Olivier Père

Mogambo de John Ford

ARTE diffuse Mogambo (1953) de John Ford dimanche 3 mai à 20h45. Ce safari amoureux est une œuvre à part dans la longue carrière de John Ford. La forme est bâtarde (un pied en Afrique, un autre en studio), mais le propos du film et la direction d’acteur ne sont en rien indignes du génial cinéaste. Bien au contraire.

Grace Kelly et Clark Gable dans Mogambo (1953)

Grace Kelly et Clark Gable dans Mogambo (1953)

Tourné entre Le soleil brille pour tout le monde et Ce n’est qu’un au revoir, Mogambo (1953) est une nouvelle version de Red Dust (1932), un film de Victor Fleming célèbre pour des allusions sexuelles corsées encore possibles avant le durcissement de la censure hollywoodienne. C’est l’histoire lors d’un safari en Afrique d’un marivaudage entre un chasseur de gibier, une séductrice et un couple d’Anglais. L’aventurier (Clark Gable) hésite entre la blonde glaciale (Grace Kelly) et la brune brûlante (Ava Gardner), même si finalement c’est la femme qui choisit. Le film ne manque pas de surprendre par la désinvolture avec laquelle Ford mêle les prises de vues tournées en Afrique et des transparences de très médiocre qualité (le même problème surviendra lors des dernières scènes avec Edward G. Robinson des Cheyennes.) Voilà de quoi choquer les admirateurs du cinéaste qui louent son refus de l’artifice et des conventions.
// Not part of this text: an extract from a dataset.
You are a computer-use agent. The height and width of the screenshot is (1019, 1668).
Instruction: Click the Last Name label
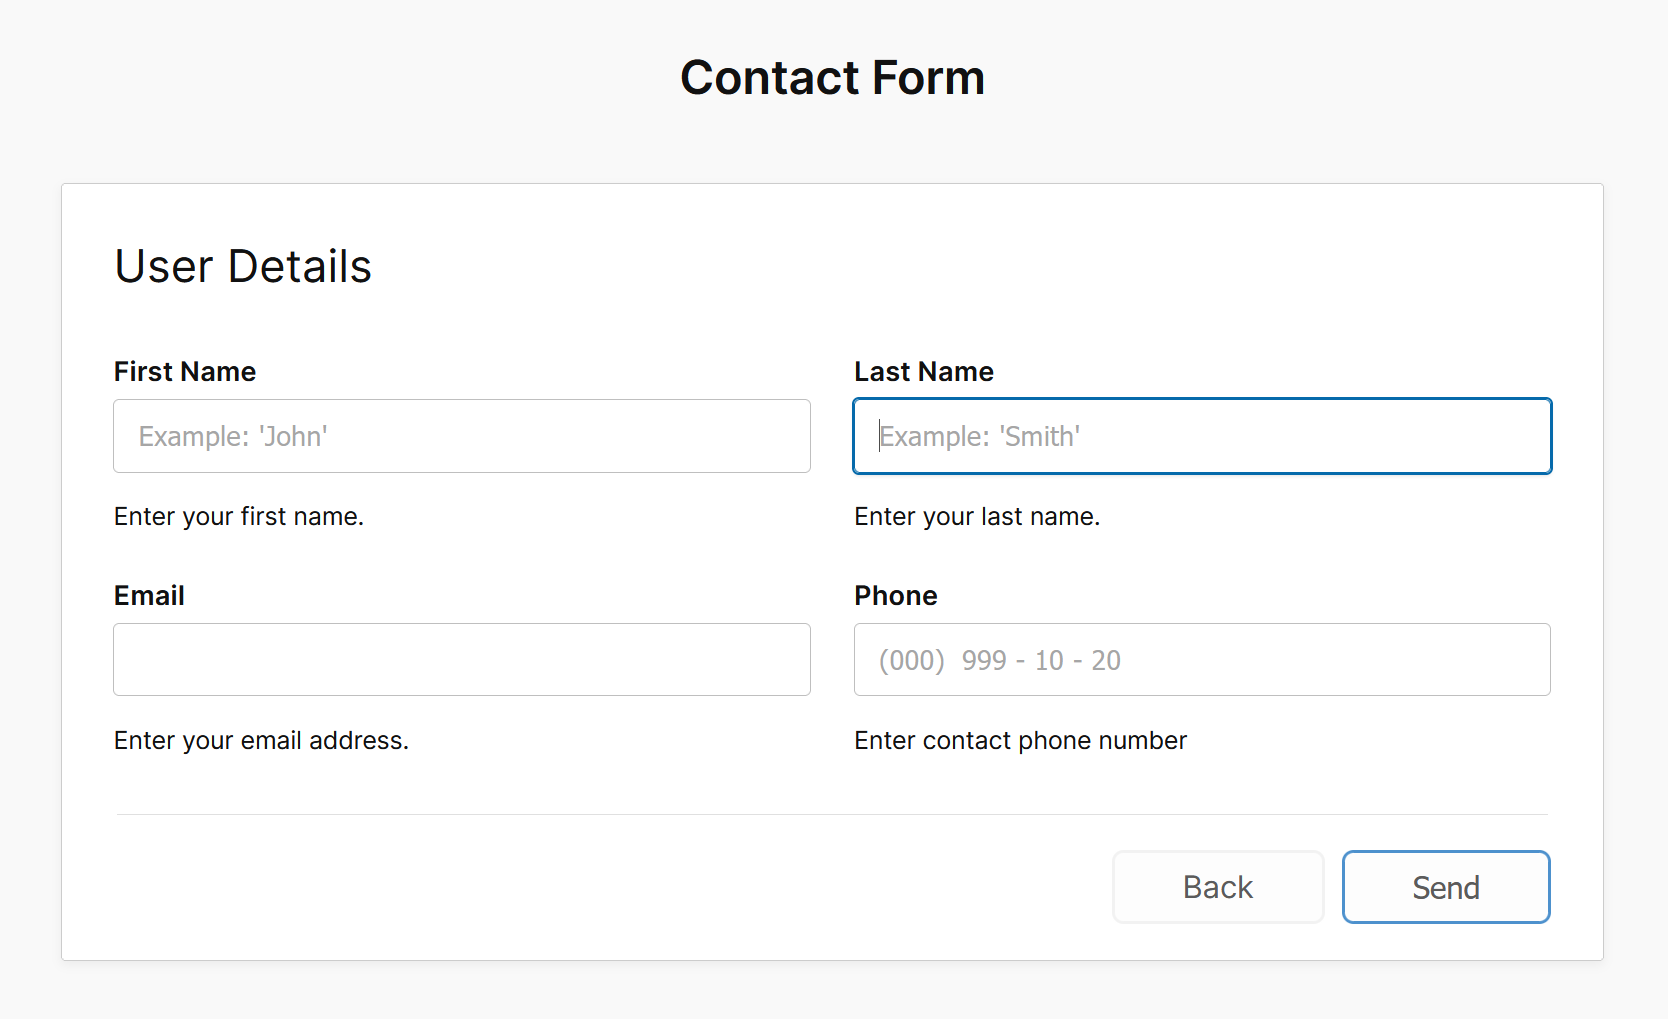point(923,372)
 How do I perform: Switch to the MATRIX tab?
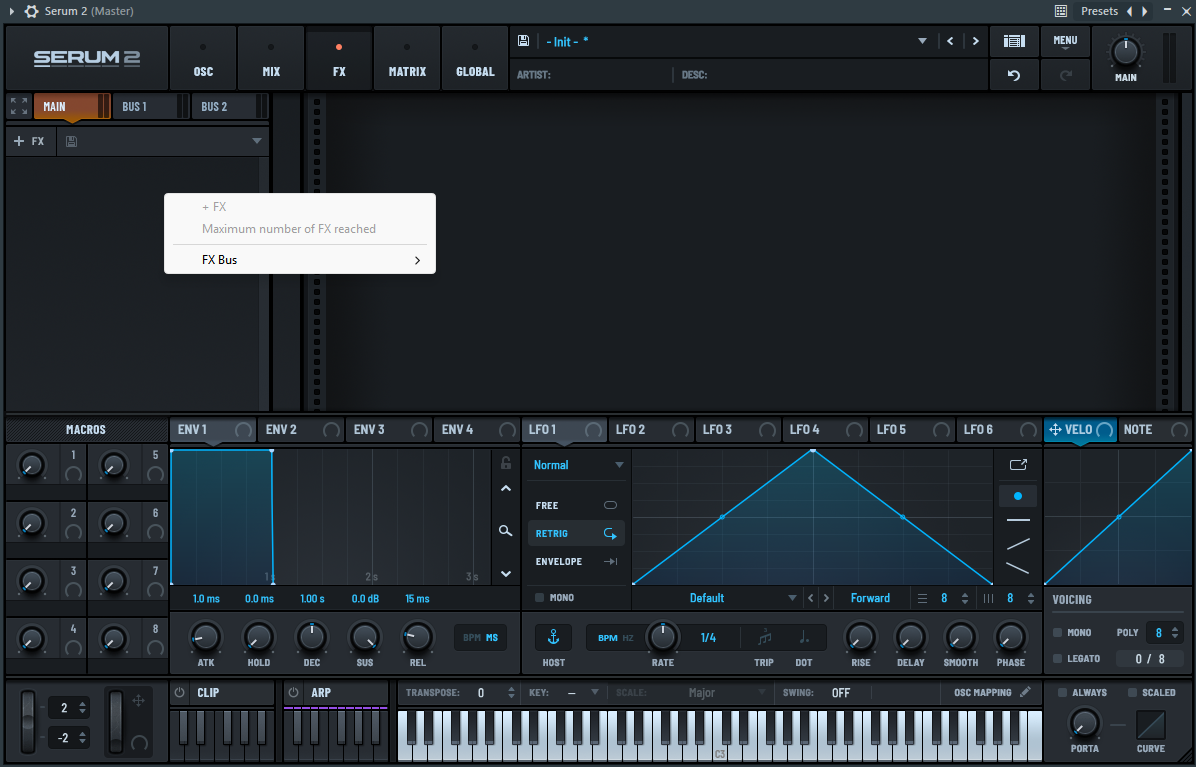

Il n’y a pas de plaisir contemplatif dans Mogambo, contrairement aux grands films de Ford qui accordent une place essentielle aux paysages (voir La Prisonnière du désert ou L’Homme tranquille). L’Afrique de Mogambo frise la carte postale, malgré l’absence de musique exotique, et le film souffre de la comparaison avec Hatari !, le chef-d’œuvre de Howard Hawks qui bénéficiait d’un réalisme presque documentaire. Nous sommes également très loin des États-Unis et de l’Irlande, des récits sur l’armée ou les communautés de pionniers qui ont toujours passionné Ford. Reste l’aventure des sentiments et des relations humaines, et la théâtralité assumée du cinéma fordien. Si le décor laisse à désirer, les corps des acteurs ne montrent aucune défaillance. Le cinéaste analyse le choc des cultures vu à travers le comportement d’un petit groupe d’Occidentaux déracinés, et filme avec beaucoup d’amour et de sensualité Ava Gardner, dans le rôle d’une femme belle et énergique comme il les aimait.